What are the best practice recommendations for the summative use of Turnitin?
The main value of Turnitin (or other text-matching software) is its use as a formative educational tool to help raise awareness and educate students about plagiarism, and to provide a source of formative feedback on their writing. However, depending on the nature of the module assessment, students' work may be submitted to the service to support the marking process, in line with the University's Academic Conduct Regulation.

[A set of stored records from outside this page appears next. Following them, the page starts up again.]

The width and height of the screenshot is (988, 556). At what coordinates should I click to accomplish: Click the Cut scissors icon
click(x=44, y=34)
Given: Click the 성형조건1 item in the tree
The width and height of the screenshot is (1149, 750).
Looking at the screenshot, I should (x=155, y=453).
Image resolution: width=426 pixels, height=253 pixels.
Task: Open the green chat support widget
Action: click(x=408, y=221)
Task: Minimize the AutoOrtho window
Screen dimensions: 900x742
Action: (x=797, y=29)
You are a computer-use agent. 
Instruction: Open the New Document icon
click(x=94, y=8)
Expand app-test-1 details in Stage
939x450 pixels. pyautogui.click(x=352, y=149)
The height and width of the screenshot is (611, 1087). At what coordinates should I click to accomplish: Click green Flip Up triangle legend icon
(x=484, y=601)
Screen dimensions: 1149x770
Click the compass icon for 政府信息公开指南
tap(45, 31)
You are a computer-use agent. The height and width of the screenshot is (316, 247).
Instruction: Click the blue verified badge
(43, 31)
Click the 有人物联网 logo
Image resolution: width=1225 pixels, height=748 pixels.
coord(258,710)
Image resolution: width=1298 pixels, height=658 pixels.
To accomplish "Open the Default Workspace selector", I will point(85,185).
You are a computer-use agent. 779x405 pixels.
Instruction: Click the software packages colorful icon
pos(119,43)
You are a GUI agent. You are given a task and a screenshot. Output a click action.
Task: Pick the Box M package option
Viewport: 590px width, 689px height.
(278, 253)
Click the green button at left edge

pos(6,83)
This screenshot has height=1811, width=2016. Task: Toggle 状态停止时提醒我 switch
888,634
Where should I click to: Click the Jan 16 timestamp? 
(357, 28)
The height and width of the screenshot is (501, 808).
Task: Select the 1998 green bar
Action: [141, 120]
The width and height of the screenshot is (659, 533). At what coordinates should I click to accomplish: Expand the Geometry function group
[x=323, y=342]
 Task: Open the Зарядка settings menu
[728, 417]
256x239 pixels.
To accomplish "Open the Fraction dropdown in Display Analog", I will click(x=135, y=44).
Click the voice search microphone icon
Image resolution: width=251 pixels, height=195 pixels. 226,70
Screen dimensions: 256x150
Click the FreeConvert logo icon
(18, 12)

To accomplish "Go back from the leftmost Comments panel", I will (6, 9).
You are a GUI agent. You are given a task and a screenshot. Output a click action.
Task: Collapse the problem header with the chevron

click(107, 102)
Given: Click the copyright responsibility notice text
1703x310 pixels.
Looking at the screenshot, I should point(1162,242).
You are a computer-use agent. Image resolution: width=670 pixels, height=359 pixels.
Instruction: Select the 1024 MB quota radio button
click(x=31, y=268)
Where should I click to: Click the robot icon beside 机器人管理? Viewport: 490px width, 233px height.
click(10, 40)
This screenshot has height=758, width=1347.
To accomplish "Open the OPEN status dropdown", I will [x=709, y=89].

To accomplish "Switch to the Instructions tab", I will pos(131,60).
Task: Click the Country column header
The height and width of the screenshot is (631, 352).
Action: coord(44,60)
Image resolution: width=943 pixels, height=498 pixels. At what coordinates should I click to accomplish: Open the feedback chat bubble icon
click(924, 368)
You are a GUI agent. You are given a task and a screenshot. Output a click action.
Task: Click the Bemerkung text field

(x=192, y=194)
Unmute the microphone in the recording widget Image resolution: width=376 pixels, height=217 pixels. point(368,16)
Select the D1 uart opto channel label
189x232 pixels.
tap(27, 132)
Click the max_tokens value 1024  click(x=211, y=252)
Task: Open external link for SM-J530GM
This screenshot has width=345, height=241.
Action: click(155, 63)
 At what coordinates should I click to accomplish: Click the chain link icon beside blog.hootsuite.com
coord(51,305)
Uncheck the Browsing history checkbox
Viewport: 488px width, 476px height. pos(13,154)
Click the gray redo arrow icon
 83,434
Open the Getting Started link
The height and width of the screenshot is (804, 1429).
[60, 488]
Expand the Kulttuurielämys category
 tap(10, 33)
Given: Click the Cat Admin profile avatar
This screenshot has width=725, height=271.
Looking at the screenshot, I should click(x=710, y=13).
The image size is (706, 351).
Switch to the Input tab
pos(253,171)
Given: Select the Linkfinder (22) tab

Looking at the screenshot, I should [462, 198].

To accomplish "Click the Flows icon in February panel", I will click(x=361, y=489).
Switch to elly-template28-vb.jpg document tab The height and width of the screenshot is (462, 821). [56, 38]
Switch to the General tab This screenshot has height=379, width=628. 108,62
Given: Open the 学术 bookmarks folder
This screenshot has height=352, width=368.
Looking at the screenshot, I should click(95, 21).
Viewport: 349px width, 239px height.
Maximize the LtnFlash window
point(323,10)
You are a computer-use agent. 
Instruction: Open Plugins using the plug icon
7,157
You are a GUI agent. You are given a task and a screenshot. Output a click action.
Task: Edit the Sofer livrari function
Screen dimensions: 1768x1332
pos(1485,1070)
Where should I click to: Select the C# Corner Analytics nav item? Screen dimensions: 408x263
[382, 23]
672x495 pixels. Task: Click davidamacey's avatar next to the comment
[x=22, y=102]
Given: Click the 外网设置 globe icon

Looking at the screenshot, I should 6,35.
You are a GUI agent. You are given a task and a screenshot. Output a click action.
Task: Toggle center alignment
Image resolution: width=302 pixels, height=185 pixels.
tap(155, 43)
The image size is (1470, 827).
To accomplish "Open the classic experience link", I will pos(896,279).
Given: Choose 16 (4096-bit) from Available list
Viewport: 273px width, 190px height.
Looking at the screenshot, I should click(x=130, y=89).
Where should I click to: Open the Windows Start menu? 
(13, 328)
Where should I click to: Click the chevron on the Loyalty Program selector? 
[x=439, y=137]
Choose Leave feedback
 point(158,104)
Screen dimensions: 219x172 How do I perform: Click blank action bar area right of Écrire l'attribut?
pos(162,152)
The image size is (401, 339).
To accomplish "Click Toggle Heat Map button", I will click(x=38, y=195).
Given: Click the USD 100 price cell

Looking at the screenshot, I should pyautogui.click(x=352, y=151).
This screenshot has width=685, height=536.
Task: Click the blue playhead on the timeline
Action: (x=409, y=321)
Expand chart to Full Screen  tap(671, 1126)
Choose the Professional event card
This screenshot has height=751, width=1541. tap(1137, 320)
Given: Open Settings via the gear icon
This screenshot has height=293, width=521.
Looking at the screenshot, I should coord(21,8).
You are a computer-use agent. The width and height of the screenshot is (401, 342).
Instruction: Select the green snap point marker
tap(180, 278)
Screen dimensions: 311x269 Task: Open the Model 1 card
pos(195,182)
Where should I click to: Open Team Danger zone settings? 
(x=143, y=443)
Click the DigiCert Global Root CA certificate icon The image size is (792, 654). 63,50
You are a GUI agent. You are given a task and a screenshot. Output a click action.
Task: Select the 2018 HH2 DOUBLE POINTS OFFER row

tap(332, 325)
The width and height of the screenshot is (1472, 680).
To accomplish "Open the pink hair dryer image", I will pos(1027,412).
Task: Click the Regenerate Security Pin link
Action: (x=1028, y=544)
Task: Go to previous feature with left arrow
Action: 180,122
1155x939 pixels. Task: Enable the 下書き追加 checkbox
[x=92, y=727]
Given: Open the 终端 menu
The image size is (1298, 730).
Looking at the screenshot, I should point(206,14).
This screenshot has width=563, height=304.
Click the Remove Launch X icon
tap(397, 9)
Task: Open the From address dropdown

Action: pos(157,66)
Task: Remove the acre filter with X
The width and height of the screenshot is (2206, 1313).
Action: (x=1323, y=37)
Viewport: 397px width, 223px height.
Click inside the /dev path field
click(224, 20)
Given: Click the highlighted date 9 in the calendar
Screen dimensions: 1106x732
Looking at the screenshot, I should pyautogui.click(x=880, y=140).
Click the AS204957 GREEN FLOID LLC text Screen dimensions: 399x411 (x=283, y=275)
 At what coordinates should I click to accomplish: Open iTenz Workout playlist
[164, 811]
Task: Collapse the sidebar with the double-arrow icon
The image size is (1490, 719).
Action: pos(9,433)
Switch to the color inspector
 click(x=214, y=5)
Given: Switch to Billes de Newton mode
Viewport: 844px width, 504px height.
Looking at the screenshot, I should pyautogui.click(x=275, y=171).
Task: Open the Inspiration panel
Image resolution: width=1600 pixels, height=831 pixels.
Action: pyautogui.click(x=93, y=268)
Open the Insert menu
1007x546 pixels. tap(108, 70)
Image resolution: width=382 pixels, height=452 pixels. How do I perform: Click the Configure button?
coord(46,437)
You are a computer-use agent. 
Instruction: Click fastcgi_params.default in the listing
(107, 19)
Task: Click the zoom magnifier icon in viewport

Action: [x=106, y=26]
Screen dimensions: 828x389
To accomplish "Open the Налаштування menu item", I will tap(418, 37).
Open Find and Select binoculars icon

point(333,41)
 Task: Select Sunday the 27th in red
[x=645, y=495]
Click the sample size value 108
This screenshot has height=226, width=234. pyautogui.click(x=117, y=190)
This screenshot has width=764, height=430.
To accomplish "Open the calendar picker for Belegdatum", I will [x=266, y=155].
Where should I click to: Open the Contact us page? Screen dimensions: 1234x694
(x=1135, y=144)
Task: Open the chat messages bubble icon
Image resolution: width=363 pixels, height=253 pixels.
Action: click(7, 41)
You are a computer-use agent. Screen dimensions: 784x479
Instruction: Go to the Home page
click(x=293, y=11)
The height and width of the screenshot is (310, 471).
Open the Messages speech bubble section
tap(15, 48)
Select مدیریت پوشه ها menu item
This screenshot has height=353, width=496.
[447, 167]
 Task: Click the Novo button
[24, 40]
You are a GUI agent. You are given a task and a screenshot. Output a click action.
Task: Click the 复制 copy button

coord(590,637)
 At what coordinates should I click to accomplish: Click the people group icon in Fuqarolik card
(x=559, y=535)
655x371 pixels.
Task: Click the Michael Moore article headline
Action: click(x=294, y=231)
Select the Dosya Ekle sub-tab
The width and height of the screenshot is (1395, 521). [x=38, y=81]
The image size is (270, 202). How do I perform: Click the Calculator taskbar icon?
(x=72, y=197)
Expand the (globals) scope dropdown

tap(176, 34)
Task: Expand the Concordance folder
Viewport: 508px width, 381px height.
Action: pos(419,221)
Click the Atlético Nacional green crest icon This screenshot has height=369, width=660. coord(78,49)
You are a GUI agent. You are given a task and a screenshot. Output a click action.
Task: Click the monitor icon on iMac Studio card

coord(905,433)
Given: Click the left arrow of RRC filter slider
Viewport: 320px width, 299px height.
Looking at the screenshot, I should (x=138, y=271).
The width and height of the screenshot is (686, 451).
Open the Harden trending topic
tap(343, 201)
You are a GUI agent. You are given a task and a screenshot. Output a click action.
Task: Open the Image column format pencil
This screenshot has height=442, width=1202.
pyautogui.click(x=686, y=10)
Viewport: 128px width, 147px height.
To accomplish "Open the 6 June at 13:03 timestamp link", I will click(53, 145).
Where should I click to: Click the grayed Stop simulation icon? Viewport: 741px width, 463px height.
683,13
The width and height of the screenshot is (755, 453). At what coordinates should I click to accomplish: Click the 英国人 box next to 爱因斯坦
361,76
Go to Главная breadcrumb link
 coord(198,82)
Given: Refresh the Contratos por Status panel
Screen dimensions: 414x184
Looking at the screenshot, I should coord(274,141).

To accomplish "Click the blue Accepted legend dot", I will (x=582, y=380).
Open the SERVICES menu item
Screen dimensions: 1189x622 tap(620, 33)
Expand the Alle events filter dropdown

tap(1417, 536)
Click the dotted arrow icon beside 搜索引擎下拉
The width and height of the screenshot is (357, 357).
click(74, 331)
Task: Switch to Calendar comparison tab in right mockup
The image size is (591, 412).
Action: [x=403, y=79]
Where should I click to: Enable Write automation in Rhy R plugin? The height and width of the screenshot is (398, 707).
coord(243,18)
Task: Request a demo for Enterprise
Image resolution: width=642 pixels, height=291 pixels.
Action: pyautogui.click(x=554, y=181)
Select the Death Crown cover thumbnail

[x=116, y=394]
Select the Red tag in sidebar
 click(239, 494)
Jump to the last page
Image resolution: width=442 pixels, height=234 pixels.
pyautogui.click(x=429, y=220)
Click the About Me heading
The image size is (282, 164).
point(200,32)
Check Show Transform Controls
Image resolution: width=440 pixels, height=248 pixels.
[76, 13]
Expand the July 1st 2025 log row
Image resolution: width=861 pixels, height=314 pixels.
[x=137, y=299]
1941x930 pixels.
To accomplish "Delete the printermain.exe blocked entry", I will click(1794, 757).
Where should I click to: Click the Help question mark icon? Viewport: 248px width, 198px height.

The following protocols guide the summative use of Turnitin:
- There are four recommended methods of using Turnitin summatively. The chosen method should be made clear to the students at the outset of the assessment process:
- All summative work is submitted to Blackboard and simultaneously uploaded to Turnitin by students and all Similarity Reports are reviewed.
- All summative work is submitted to Blackboard and simultaneously uploaded to Turnitin by students and a sample (either random or banded random) of Similarity Reports are reviewed.
- A sample (either random or banded random) of summative work that have been submitted to Blackboard are uploaded to Turnitin on behalf of the students and those corresponding Similarity Reports are reviewed.
- Only suspect pieces of work that have been submitted to Blackboard are uploaded to Turnitin on behalf of the students purely to try to formally evidence plagiarism, as a support to subjective academic judgement.
- Any summative use of Turnitin should follow opportunities for students to use Turnitin to provide a source of formative feedback on their writing.